▶ _WHAT IS EXPECTED_
When you retype the records that follow, keep each word as it is and drop any pictures.

[Collected data entries]

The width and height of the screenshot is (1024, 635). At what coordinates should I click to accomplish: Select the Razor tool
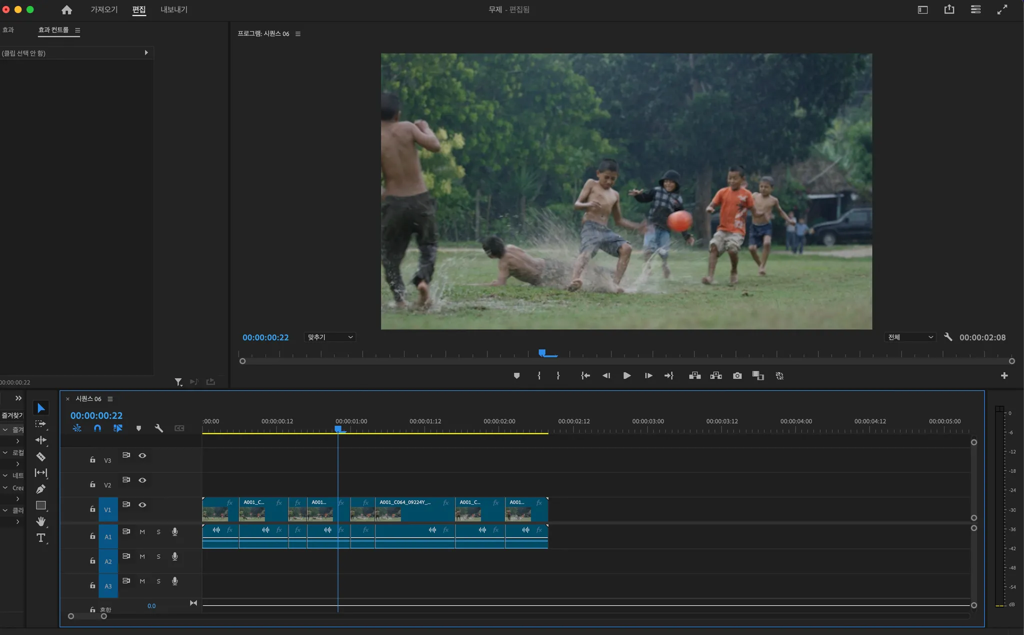[41, 457]
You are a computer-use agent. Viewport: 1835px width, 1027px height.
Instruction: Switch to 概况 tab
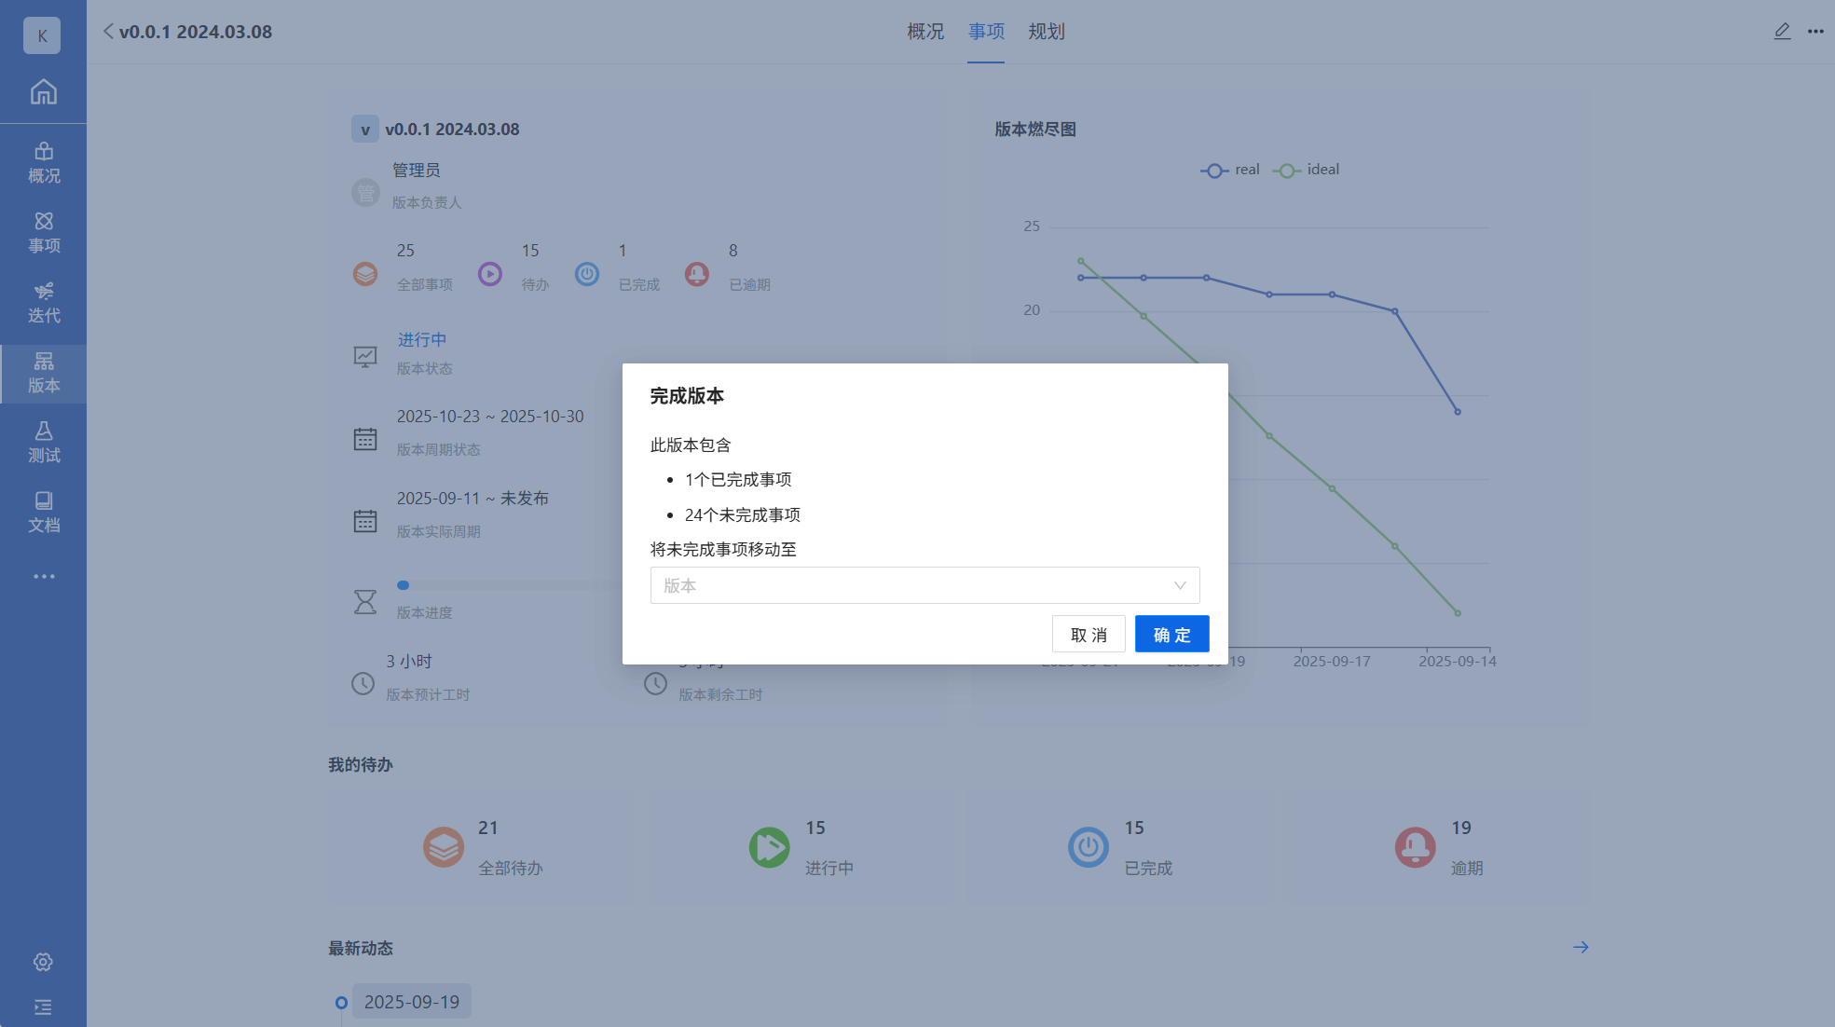[x=924, y=32]
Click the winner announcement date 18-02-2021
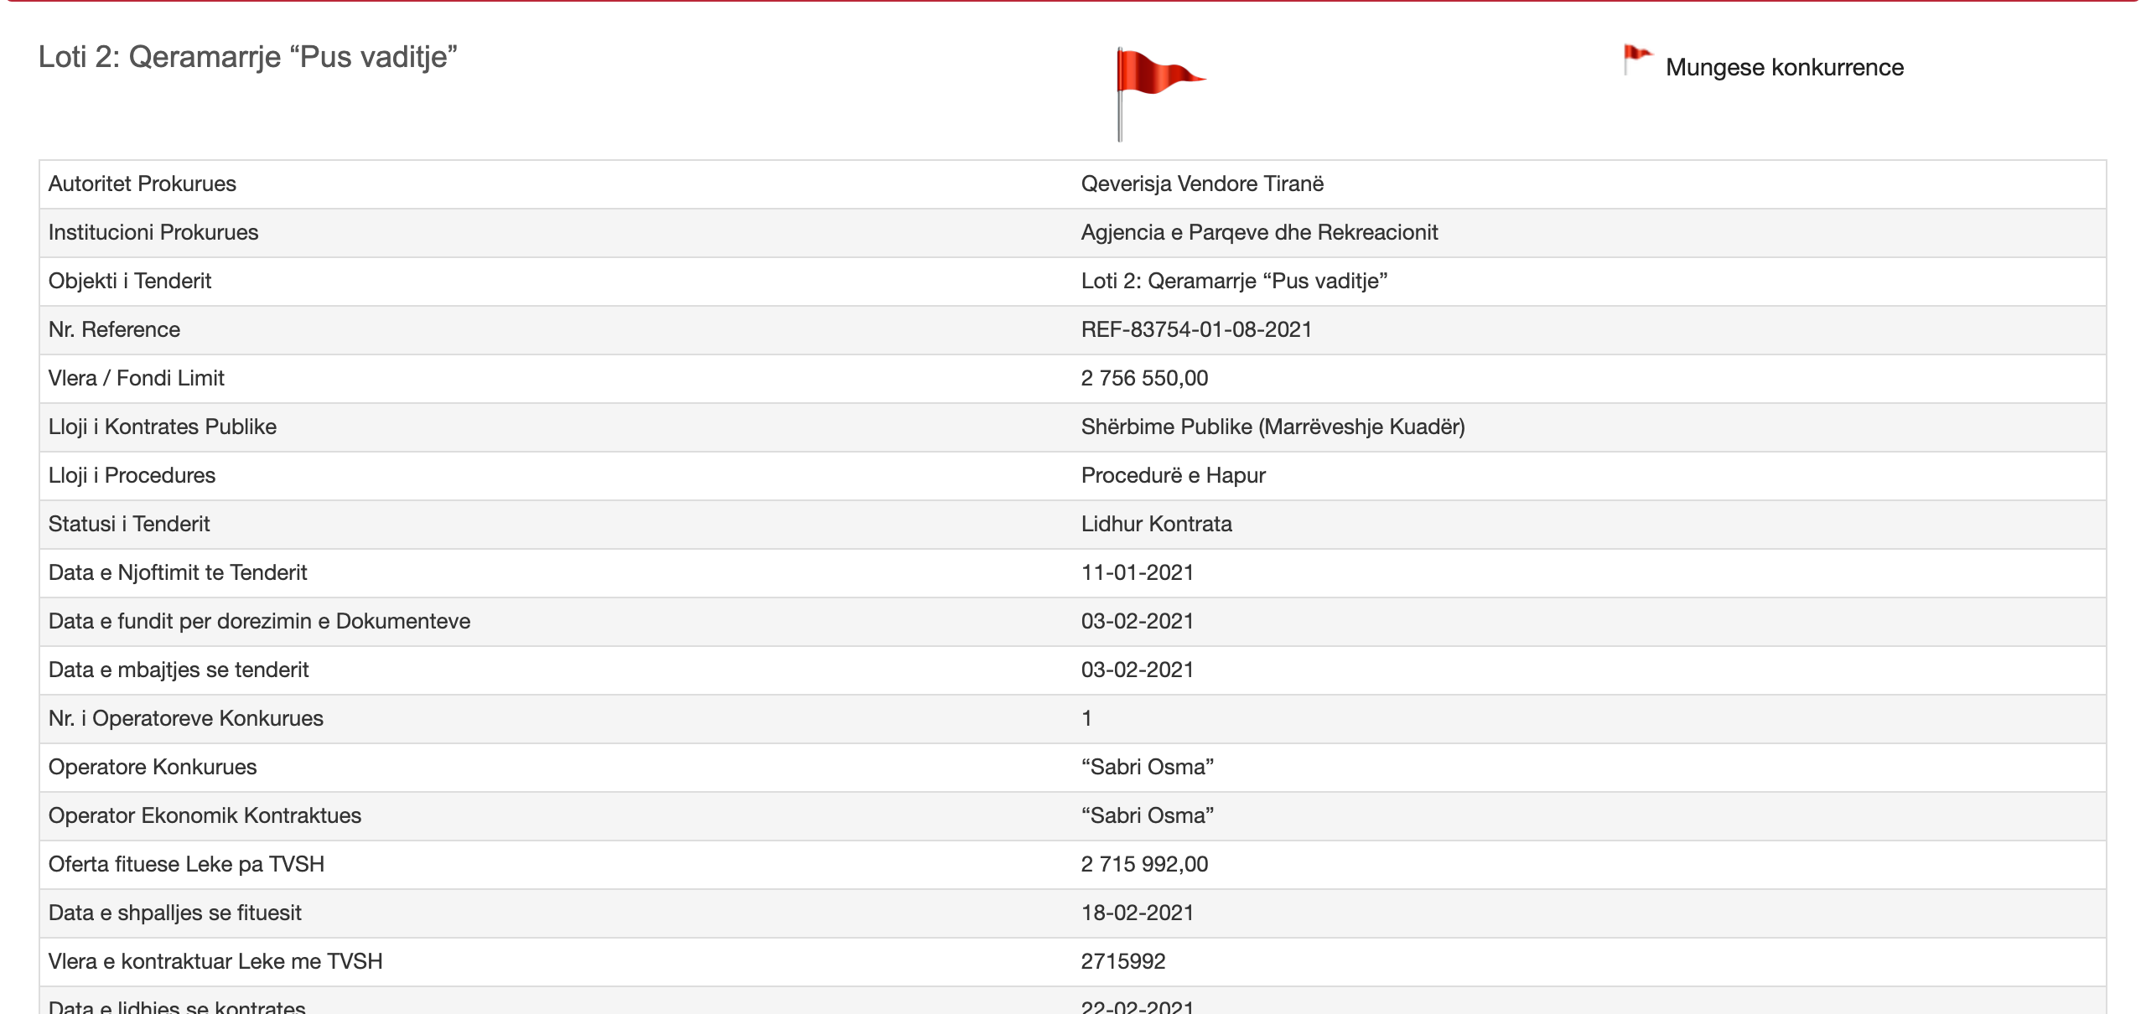 pos(1136,913)
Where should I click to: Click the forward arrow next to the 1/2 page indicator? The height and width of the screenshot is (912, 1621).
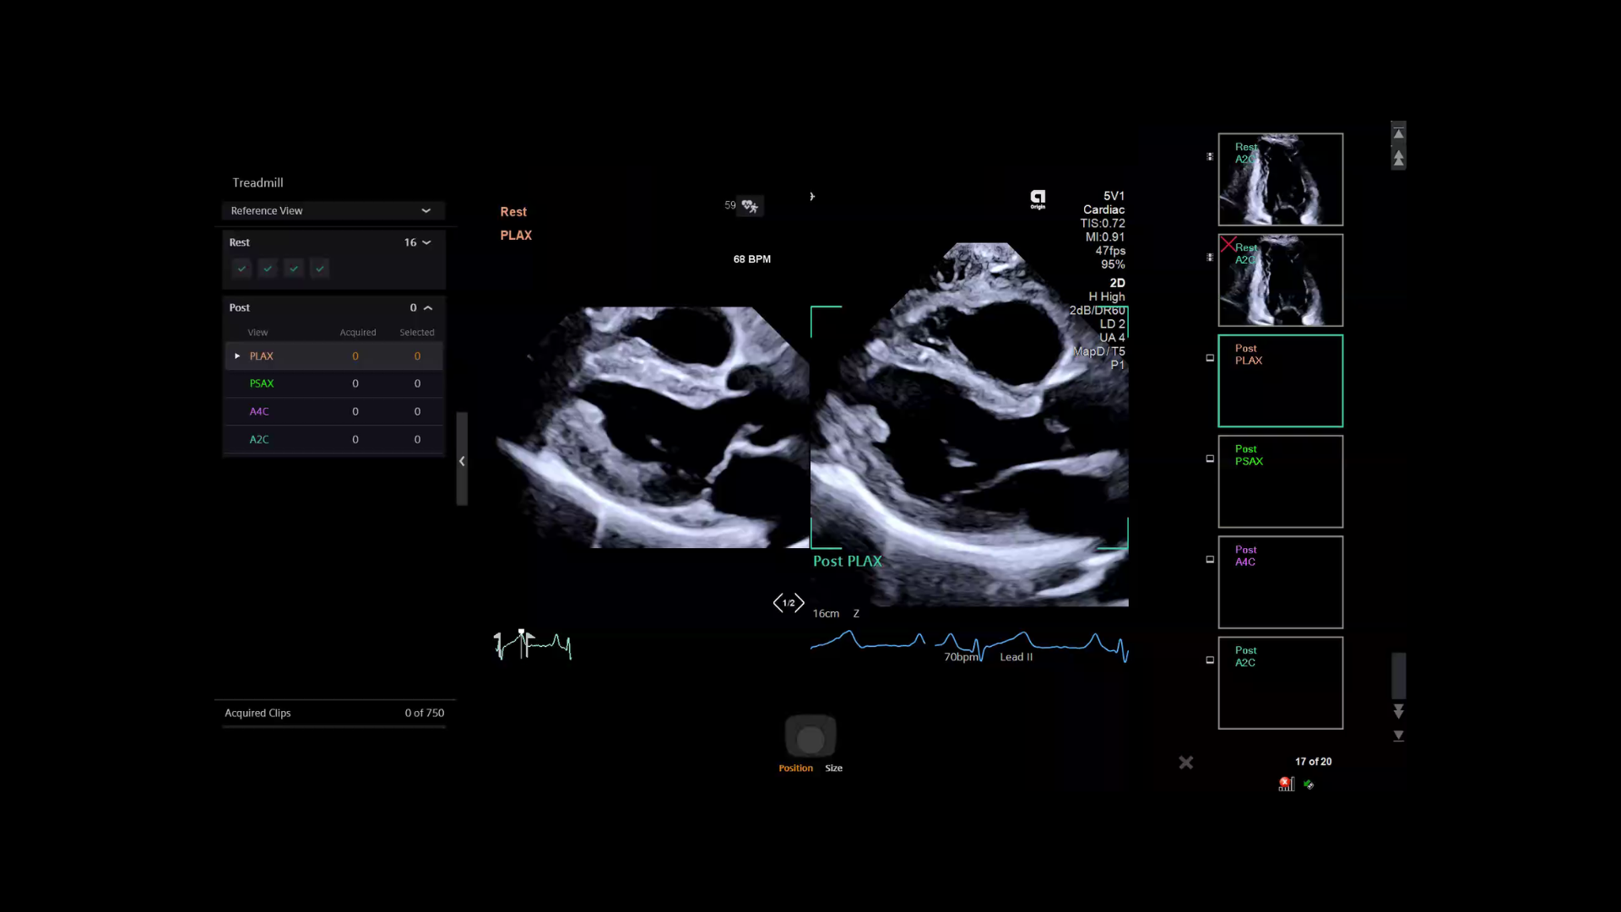point(799,602)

▶ _RESPONSE AREA_
The width and height of the screenshot is (1024, 635). At what coordinates should I click to accomplish: Select the Razor tool
[41, 457]
You are a computer-use agent. Viewport: 1835px width, 1027px height.
Instruction: Switch to 概况 tab
[x=924, y=32]
Click the winner announcement date 18-02-2021
 pos(1136,913)
Where should I click to: Click the forward arrow next to the 1/2 page indicator? The height and width of the screenshot is (912, 1621).
point(799,602)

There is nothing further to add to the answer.